Chris Pratt, the most famous clown of the galaxy

You might think this is just what popcorn flicks are. But this was not the case in the 90s. The Fifth Element, Men in Black, Independence Day, Blade, … Whether they are bad or good movies, whether they dipped into humor or kept their tone all along, they had a plot. They still followed the three act structure, yet they had stakes, and tried to deliver on their promises. In short, there is nothing wrong with the 3-act structure, but Hollywood is drowning us with it. Hence, it helps to be aware of its inner workings. I could also relate that with kitsch, but it is best I do not go on that tangent.

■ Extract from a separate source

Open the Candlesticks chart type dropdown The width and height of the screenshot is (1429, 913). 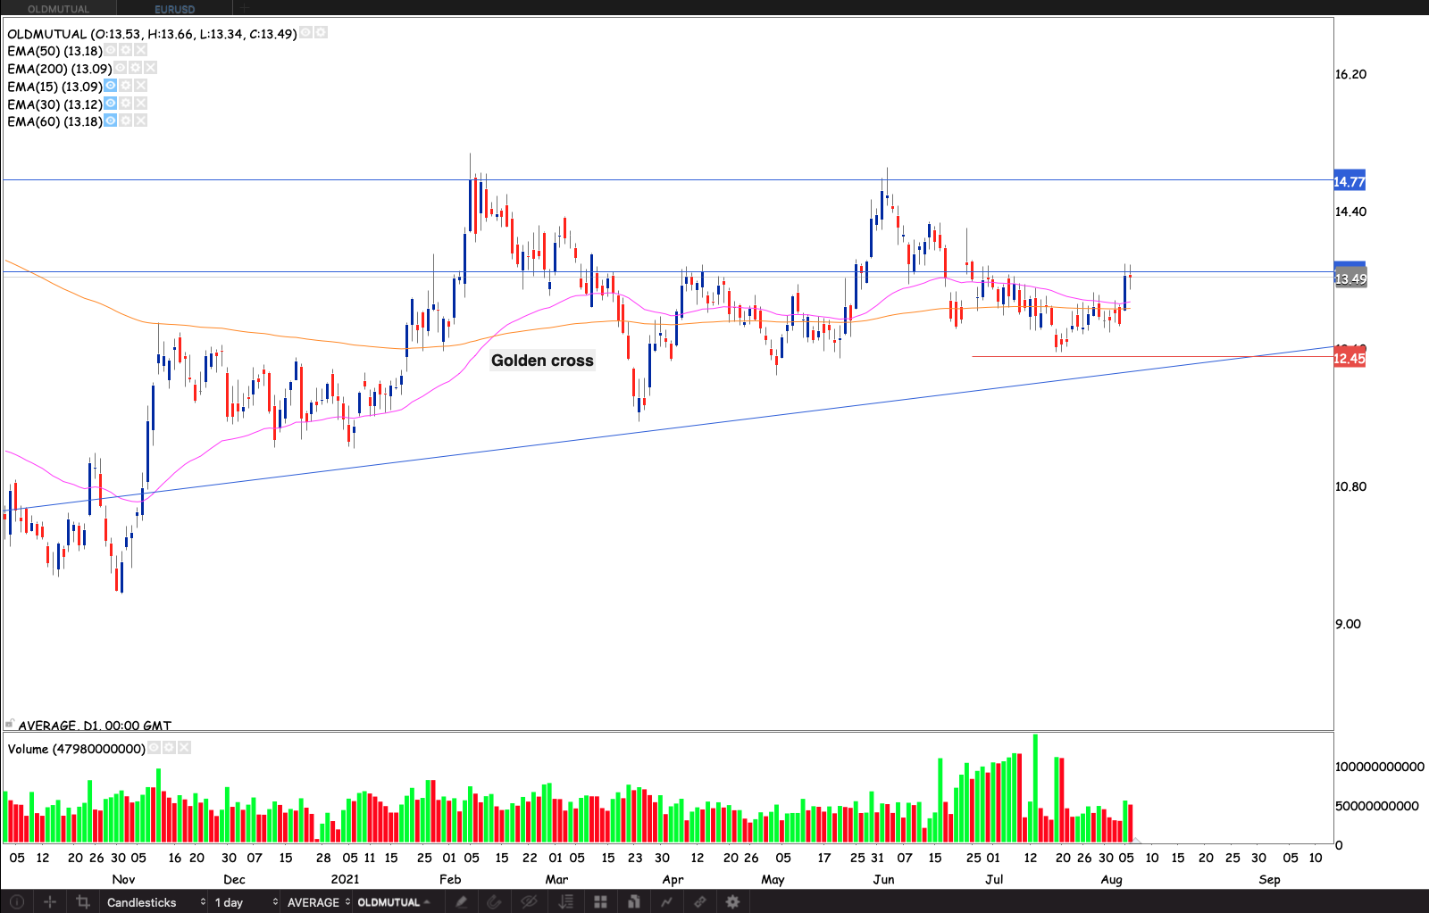155,901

The 5-act structure and Freytag’s Pyramid

Contrast with the dramatic structure, where the writer let the audience gently float down after the high of the catharsis, knowing that we need to be handled with care. That we need to have time to take in what just happened. The writer knows we need some time for the afterglow, the thoughts that start to germinate in our mind, and the emotions that are overwhelming us.

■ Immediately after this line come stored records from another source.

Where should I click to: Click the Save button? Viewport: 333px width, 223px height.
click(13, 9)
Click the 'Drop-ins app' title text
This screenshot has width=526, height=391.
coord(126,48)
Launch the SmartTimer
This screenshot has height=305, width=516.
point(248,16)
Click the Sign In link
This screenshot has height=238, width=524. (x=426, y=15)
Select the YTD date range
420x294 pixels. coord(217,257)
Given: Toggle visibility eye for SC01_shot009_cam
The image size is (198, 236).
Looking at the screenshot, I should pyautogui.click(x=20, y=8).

The Road goes ever on and on

Let’s take a look at the epilogue of Lord of the Ring. We get to see loose ends tied and every character’s future trajectory, as well as the roots of Middle Earth’s future. Tolkien, in a brilliant move, have us follow the hobbits along their reverse trip from Mordor to Home. Yet, not all is well that ends well. Frodo still feel the cold pain that the wraith inflicted upon him, on that fateful day, atop the hill. “I tried to save the Shire, and it has been saved, but not for me.”, he says to poor Sam. He has no home, the ring — the journey — has taken its toll on him. Just like Samwise Gamgee, we have to accept to let him go and close the red book. With Gandalf, Bilbo and some elves, Frodo leaves the shores of Middle Earth for the Undying Lands.

Don’t go into the light.

The Lion King

The Lion King is a great example of that structure. It begins with Simba, the royal heir of Mufasa, living in paradise, his paradise. The dream come to an end with that absolutely brutal scene in the ravine, where the king is betrayed by his brother. Many of us were left with a big emotional scar that day.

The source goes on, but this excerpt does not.